Is Your Backyard Pool a Safe Summer Escape?

Swimming in a backyard pool can be a refreshing way for families to have fun and exercise. But it can also be dangerous, especially for young children.

On average, about 370 children under age 15 drown in pools and spas each year in the United States, and about 6,300 sustain pool- or spa-related injuries that require emergency treatment. Most of these deaths and injuries involve children younger than age five.1 In fact, drowning is the leading cause of death for children ages one to four.2 And yet, all of these tragedies are preventable.

To promote a culture of safer swimming pool usage, the U.S. Consumer Product Safety Commission (CPSC) maintains a "Pool Safely" campaign that emphasizes proven water safety steps and offers educational materials, including two pledges — one for children and another for adults. If you’d like to take these pledges, you can do so at They include some key tips and guidelines for keeping children safer around a pool.

Kid Pledge

I pledge that I will:

  • Pool Safely in 2023.
  • Never swim alone.
  • Ask my parents to sign me up for swimming lessons.
  • Stay away from drains in the pool or hot tub.
  • Have fun and always follow these safety steps when I'm in and around the water.

Adult Pledge

I pledge that I will:

  • Designate a water watcher every single time children in my care are in or near the water.
  • Make sure my kids know how to swim.
  • As a parent or guardian, learn CPR.
  • Always remove portable pool ladders when not in use.
  • Ensure that all permanent pools have a proper fence and gate and safer drain covers.

Safety Guidelines

Be sure to share these guidelines with family, friends, neighbors, babysitters, and anyone else who may be supervising a pool or entering a pool area.
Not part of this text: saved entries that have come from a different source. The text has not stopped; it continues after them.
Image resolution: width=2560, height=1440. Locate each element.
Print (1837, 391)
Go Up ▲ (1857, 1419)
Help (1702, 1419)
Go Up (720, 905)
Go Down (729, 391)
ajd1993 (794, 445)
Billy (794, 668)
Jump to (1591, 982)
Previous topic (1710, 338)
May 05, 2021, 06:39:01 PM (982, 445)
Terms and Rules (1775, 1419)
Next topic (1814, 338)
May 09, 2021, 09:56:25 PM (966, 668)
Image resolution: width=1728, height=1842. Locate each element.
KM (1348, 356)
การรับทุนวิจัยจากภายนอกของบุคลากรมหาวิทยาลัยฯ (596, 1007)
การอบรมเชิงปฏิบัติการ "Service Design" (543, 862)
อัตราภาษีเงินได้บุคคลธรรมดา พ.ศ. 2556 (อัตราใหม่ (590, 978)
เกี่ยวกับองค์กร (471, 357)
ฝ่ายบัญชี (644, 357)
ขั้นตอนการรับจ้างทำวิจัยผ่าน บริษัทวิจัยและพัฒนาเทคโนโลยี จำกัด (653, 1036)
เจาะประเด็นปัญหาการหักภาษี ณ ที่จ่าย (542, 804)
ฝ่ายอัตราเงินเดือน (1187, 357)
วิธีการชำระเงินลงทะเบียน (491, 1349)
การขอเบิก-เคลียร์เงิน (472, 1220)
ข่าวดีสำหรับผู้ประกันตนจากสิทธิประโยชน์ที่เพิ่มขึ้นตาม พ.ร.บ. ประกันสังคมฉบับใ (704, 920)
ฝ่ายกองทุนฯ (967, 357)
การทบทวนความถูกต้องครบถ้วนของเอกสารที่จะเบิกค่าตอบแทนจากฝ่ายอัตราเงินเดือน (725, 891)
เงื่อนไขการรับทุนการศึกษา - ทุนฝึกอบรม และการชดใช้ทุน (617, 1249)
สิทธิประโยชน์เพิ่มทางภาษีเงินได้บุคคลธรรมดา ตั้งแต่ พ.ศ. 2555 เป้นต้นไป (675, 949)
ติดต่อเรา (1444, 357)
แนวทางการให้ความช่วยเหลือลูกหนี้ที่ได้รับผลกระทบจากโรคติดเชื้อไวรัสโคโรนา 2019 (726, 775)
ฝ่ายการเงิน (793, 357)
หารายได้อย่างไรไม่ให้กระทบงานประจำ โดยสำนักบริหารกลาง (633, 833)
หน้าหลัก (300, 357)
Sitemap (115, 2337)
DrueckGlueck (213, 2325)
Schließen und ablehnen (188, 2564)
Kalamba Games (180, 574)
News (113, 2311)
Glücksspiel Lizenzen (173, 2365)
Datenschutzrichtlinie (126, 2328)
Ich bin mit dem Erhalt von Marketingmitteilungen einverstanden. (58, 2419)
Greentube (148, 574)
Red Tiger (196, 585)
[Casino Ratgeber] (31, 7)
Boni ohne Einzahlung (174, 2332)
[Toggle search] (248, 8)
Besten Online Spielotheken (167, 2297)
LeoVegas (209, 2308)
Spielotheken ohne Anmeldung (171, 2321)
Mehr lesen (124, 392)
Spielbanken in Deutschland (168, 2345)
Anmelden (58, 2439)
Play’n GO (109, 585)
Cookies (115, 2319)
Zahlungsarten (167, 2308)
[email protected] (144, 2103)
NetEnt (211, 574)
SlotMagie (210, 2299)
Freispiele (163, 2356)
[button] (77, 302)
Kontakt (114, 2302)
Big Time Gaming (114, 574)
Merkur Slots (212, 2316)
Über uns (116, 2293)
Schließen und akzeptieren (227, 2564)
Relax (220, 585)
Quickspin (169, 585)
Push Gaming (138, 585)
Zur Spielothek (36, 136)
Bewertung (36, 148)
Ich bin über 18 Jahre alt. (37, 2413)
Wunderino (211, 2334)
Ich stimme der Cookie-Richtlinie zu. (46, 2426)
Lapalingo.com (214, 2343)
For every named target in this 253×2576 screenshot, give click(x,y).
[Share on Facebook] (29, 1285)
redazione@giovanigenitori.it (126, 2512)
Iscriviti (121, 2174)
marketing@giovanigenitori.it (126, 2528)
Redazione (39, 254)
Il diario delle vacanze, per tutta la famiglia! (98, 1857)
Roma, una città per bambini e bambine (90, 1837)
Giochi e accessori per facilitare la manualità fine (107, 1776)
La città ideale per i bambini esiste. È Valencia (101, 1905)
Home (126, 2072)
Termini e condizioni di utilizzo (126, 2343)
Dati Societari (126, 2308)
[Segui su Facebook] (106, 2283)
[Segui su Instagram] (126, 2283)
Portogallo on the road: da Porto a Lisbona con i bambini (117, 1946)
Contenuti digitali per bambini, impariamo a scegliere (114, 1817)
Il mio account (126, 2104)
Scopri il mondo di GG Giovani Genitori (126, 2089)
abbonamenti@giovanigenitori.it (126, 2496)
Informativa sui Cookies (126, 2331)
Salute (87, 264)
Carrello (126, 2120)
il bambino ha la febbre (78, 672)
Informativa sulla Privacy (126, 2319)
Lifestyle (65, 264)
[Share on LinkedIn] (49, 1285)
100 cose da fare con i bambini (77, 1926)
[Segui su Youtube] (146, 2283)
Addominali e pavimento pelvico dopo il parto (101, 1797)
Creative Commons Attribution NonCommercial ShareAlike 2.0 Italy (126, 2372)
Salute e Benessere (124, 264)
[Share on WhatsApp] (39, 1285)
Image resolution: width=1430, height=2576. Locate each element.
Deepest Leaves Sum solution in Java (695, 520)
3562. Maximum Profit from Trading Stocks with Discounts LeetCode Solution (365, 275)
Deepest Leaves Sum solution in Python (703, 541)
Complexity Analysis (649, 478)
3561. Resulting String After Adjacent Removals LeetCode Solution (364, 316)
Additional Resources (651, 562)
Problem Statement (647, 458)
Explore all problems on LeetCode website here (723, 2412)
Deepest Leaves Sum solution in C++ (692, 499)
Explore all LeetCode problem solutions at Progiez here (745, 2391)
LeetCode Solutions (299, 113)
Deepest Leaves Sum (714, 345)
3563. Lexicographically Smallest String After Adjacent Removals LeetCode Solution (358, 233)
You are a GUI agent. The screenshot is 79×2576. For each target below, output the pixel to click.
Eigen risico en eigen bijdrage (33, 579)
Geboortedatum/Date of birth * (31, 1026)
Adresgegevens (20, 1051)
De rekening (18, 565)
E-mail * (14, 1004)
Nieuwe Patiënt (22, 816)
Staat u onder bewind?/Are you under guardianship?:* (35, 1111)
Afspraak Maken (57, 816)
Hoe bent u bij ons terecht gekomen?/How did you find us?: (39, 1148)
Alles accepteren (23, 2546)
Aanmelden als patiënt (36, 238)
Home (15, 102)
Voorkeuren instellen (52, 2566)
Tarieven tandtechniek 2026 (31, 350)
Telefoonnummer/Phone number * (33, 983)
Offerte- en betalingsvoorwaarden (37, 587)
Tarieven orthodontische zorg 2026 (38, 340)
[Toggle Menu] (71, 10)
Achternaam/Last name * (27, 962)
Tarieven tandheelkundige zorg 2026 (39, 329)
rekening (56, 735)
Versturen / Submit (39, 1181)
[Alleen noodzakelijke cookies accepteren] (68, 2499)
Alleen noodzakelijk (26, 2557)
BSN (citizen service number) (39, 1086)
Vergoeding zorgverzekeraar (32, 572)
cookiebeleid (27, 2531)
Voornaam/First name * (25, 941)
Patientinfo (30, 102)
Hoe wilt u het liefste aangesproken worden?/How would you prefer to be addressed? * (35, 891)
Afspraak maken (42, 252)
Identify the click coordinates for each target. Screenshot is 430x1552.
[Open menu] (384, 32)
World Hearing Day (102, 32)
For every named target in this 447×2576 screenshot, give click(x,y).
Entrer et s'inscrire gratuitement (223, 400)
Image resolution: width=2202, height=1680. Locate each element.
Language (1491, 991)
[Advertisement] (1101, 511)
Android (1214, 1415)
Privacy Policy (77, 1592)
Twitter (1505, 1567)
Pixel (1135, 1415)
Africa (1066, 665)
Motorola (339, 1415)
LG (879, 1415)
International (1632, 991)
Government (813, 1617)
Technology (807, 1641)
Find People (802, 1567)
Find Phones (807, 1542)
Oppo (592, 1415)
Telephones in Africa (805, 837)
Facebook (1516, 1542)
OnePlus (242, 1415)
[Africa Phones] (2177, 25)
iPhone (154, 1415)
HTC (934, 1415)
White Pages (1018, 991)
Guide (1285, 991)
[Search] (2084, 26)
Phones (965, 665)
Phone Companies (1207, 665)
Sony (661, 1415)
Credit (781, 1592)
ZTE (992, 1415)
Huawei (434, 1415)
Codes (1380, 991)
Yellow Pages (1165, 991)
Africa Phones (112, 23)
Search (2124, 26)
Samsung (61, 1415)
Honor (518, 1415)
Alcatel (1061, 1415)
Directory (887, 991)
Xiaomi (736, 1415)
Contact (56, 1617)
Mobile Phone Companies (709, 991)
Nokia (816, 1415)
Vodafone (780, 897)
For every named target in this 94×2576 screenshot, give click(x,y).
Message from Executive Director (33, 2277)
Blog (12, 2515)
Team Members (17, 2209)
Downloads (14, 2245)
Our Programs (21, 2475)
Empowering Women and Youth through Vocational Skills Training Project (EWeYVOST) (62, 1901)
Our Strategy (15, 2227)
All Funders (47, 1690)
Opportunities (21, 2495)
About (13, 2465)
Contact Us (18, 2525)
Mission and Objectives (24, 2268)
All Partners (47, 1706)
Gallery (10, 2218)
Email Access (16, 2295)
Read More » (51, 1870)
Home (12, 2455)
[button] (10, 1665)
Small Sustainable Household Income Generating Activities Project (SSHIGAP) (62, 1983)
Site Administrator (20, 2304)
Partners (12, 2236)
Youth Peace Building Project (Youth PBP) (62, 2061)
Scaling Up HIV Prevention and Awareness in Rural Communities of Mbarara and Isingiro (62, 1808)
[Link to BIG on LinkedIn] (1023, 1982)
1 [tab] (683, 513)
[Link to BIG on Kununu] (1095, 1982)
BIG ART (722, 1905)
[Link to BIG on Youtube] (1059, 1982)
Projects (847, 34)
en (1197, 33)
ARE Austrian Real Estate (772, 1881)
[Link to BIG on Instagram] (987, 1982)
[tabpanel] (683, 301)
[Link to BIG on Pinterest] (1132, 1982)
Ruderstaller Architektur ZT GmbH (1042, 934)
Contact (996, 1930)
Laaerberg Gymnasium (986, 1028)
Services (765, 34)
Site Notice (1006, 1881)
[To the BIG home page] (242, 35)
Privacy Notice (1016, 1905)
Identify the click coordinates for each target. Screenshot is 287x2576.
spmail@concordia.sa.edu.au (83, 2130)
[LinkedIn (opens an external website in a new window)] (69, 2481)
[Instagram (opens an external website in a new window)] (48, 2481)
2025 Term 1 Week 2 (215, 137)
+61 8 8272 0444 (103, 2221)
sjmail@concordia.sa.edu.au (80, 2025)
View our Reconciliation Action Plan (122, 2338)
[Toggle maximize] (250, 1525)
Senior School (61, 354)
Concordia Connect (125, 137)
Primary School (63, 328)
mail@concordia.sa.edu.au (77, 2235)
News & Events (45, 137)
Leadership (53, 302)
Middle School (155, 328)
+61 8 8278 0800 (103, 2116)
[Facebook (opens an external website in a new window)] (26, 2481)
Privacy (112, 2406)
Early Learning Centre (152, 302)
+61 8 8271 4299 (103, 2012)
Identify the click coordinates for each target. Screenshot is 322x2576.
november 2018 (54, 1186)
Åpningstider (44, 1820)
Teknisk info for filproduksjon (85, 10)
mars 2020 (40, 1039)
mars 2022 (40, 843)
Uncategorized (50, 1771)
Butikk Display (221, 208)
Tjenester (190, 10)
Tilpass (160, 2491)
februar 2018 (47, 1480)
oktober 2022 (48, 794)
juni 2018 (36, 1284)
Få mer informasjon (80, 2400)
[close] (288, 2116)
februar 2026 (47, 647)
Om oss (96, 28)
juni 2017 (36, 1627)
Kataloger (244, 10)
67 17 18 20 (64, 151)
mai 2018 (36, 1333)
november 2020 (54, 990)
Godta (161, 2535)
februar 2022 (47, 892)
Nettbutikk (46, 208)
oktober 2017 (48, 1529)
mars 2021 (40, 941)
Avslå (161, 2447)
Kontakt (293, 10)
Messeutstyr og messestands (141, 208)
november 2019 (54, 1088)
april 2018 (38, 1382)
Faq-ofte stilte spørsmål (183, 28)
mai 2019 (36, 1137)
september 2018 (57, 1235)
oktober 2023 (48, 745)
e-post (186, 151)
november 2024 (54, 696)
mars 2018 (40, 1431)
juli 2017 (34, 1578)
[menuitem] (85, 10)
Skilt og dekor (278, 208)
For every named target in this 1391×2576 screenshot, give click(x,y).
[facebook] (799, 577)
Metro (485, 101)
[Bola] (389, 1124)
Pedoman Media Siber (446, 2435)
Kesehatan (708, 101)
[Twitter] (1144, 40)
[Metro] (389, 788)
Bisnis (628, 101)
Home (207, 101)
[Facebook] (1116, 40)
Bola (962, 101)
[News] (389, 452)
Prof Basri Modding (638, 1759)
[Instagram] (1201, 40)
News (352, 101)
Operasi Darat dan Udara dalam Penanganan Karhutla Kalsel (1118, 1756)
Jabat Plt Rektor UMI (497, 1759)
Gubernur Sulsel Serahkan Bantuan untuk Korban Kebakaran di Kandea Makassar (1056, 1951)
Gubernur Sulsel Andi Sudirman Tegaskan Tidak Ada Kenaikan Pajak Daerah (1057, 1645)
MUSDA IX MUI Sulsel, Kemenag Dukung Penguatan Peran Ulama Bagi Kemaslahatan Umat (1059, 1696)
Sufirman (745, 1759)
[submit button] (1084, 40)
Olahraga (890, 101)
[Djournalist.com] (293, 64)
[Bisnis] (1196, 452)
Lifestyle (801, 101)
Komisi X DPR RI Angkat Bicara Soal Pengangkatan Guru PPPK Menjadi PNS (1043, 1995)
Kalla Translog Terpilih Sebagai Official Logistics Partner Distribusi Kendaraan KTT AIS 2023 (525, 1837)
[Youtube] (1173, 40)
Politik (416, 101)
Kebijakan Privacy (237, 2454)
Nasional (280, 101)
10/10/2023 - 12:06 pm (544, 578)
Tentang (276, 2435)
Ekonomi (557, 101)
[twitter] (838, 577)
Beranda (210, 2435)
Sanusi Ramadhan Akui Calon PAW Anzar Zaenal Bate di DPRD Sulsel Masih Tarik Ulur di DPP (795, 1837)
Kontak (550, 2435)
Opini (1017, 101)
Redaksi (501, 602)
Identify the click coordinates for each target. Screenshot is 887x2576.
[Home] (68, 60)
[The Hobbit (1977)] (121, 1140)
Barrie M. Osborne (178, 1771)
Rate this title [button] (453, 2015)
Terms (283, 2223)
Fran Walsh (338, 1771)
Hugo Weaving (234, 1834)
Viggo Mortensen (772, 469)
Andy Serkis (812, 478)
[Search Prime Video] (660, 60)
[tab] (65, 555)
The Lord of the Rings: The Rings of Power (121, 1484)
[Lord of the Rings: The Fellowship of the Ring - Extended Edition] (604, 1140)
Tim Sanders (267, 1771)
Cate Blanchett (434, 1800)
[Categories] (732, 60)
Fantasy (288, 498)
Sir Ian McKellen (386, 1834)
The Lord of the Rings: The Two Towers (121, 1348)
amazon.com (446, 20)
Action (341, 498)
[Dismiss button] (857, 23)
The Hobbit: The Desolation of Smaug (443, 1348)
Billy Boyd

  • Never leave a child unattended around a pool, spa, bathtub, or any body of water. Consider this Rule #1.
  • Have a phone available at all times when supervising or visiting a pool or spa.
  • If a child is missing, look in the pool or spa first, including neighbors’ pools or spas.
  • Install a four-foot fence around the perimeter of the pool and spa, including portable pools. Use self-closing and self-latching gates. If your house serves as the fourth side of a fence around a pool, install and use a door or pool alarm.
  • Ensure that any pool or spa you use has safety-compliant drain covers. Commercial facilities are required by law to have such covers, but you should apply the same standards to your own pool.
  • Have life-saving equipment such as life rings, floats, or a reaching pole available and easily accessible.
  • Don't leave toys and floats in the pool when not in use. They could be tempting to young children who might fall in when reaching for them.
  • Clearly post water depth. Don't allow diving into shallow water.
  • Limit alcohol use. Drinking not only can cause accidents for the drinker but may also lead to poor judgment and lack of attention when supervising children.
  • Remove glass bottles, toys, and other potential hazards from the pool area, and don’t allow running or roughhousing on or near wet, slippery surfaces. Make sure that devices with electrical cords are kept away from the water.
  • Be aware of other electrical hazards around pools and spas, such as faulty underwater lighting; aging electrical wiring that hasn’t been inspected regularly; and the use of sump pumps, power washers, and vacuums that aren’t grounded. Lighting, circuits, and nearby receptacles should be protected by Ground-Fault Circuit Interrupters (GFCIs).
  • Know how to shut off pumps, filters, and other devices. Clearly post shut-off information, so others will know what to do in an emergency.

Safe Handling of Pool Chemicals

The chemicals used to treat the water in swimming pools have also been known to cause serious injuries. Here are some guidelines for handling and using pool chemicals safely.

  • Secure pool chemicals in their original containers and in an appropriate location. Don’t leave chemicals out where children (or pets) have access to them.
  • Open and handle chemicals in a well-ventilated area. Wear appropriate safety equipment, such as goggles or a mask, as directed by the label.
  • Add pool chemicals as directed by the product label. Never mix different chemicals, especially chlorine with acid. Pre-dissolve chemicals only when directed by the label. Add pool chemicals to water, but never add water to pool chemicals.
  • Wait until pool chemicals are dissolved and/or dissipated before entering the pool.

Insurance Coverage

Be sure to notify your insurance company that you have a pool and discuss appropriate coverage with your insurance professional.

In legal terms, pools are an “attractive nuisance,” and the additional risk may call for greater liability protection. If you own a pool, consider increasing your homeowners policy liability limits to $300,000 or $500,000. You might also purchase an umbrella policy that could provide higher liability limits and extra protection for a wider range of risks.

In addition to liability coverage, it might be wise to have enough homeowners coverage to repair or replace your pool if it is damaged in a severe storm or other type of disaster. Coverage for earthquake damage requires a separate policy.